The Colorado potato beetle is a notorious pest, but also a kind of unstoppable genius. It can overcome more than fifty different pesticides.
The modern pesticide era began in the 1860s when Midwest farmers started killing these beetles by spraying them with a paint color called Paris Green that contained copper arsenate. The beetles soon overcame that poison as well as lead arsenate, mercury DDT, and dieldrin, and over fifty other pesticides, writes a statement.
Scientists have a poor understanding of how this creature turns this trick. While the beetle shows a lot of genetic variation, new DNA mutations probably do not show up frequently enough to let them evolve resistance to so many types of pesticides. But now a first-of-its-kind study has moved dramatically closer to an explanation.
Ramping up DNA defence
A team of researchers, led by Prof. Yolanda Chen at the University of Vermont, shows that even small doses of the neonicotinoid pesticide, imidacloprid, can alter how the beetle manages its DNA.

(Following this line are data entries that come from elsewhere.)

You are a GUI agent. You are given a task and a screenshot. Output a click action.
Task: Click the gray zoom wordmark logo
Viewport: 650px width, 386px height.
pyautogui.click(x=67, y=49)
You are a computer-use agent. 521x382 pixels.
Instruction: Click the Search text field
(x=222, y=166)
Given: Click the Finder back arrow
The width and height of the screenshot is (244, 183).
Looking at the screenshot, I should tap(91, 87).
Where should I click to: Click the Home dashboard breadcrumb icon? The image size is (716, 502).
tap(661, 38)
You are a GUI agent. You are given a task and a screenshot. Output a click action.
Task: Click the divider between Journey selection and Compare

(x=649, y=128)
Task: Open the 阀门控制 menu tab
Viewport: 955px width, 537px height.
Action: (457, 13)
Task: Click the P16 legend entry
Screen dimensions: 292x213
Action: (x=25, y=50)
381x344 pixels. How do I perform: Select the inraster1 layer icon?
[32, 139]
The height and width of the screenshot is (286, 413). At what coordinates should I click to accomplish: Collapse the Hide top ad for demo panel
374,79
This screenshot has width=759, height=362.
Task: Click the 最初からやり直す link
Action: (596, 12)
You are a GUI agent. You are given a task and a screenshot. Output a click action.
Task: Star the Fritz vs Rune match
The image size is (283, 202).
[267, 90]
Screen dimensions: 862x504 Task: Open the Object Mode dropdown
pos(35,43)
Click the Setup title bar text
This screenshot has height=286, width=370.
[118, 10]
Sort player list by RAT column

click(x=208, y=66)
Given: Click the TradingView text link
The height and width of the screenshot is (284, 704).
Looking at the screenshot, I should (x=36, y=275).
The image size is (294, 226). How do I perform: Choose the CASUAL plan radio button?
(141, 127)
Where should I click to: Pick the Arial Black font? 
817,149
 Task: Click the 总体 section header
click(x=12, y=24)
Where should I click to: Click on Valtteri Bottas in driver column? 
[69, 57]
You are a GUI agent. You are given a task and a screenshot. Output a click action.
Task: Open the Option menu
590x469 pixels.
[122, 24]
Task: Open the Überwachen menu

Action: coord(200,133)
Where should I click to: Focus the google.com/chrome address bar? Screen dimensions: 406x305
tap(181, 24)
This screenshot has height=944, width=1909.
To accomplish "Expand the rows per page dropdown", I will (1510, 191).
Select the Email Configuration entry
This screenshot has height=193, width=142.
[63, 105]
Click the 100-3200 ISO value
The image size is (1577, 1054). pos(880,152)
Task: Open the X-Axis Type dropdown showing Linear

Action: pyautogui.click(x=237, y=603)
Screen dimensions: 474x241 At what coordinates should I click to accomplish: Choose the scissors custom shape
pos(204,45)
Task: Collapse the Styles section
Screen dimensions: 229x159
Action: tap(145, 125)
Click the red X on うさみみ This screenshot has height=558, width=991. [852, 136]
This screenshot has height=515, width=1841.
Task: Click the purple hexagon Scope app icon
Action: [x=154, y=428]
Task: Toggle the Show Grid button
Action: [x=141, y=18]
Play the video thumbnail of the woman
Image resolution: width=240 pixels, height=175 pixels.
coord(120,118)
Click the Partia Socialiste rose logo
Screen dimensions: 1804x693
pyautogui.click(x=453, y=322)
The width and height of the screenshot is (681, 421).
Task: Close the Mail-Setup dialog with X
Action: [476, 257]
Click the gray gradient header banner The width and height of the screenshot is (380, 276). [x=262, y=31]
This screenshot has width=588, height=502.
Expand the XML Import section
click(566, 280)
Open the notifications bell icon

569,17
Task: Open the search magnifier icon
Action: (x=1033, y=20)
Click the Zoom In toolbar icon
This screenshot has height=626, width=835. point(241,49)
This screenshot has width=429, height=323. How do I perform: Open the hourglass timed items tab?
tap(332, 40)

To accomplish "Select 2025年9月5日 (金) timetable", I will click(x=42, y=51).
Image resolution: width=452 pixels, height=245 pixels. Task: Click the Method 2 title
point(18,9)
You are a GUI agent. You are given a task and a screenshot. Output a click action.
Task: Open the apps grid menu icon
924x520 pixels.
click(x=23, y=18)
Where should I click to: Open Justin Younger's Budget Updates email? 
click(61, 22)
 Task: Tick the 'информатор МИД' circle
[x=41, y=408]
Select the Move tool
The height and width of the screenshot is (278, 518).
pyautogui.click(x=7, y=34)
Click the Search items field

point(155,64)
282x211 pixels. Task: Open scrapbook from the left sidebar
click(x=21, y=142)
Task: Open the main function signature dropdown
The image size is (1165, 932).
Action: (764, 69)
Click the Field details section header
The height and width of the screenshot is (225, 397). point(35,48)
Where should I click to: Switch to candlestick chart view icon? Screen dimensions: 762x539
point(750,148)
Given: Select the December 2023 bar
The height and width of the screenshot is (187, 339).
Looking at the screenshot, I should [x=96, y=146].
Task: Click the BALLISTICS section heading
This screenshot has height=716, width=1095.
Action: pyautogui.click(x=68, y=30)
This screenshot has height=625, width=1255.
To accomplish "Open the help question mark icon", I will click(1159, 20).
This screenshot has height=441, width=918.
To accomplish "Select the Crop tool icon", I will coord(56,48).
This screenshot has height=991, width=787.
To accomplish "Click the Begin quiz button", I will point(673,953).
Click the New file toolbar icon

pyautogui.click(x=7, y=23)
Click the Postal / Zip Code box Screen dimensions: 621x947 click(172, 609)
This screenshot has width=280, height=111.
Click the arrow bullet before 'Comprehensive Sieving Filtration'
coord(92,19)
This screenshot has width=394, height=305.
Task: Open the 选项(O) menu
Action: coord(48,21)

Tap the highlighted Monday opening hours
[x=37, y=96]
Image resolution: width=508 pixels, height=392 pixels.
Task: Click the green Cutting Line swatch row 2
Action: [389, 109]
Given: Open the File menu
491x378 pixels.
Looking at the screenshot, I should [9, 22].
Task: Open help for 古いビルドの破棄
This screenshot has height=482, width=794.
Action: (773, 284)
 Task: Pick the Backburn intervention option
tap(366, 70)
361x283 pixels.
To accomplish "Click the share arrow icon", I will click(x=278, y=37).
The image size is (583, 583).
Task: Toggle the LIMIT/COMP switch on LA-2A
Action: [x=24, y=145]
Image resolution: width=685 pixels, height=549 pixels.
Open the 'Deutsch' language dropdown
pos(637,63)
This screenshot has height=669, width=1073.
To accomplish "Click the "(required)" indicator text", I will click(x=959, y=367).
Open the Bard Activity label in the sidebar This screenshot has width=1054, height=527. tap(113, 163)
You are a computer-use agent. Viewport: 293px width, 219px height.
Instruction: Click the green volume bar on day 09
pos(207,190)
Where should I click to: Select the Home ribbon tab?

To fend off the pesticides, the new research suggests, the beetle may not need to change its underlying genetic code. Instead, the team found that beetles respond by altering the regulation of their DNA, turning certain genes on or off in a process called “DNA methylation.”
These so-called epigenetic changes allow beetles to quickly ramp up biological defense mechanisms–perhaps putting into overdrive already-existing genes that allow the beetle to tolerate a broad range of toxins found in potato plants. Most important, the new study shows that these changes – triggered by even small doses of the pesticide – can be passed on to descendants across at least two generations.
Rapid evolution and pesticide resistance
Over the last half-century, agricultural researchers and chemical companies have spent millions developing innovative chemical compounds to try to kill off this beetle that causes hundreds of millions of dollars of damage – and almost all eventually fail.
It’s well known that many insects in agricultural areas develop pesticide resistance; it’s not just Colorado potato beetles. More than six hundred species have developed resistance to over three hundred pesticides, with tens of thousands of reports from around the world. A growing body of research shows that many of these involve epigenetic mechanisms.
In the case of the Colorado potato beetles studied at UVM, the research suggests that pesticides may flip a whole raft of epigenetic switches some of which can ramp up production of existing defenses against the toxins – while changes in DNA methylation can unleash portions of the DNA called transposable elements.
In short, the dynamic interplay between epigenetics and genetics points toward an explanation for the largely unexplained reality of rapid evolution and pesticide resistance.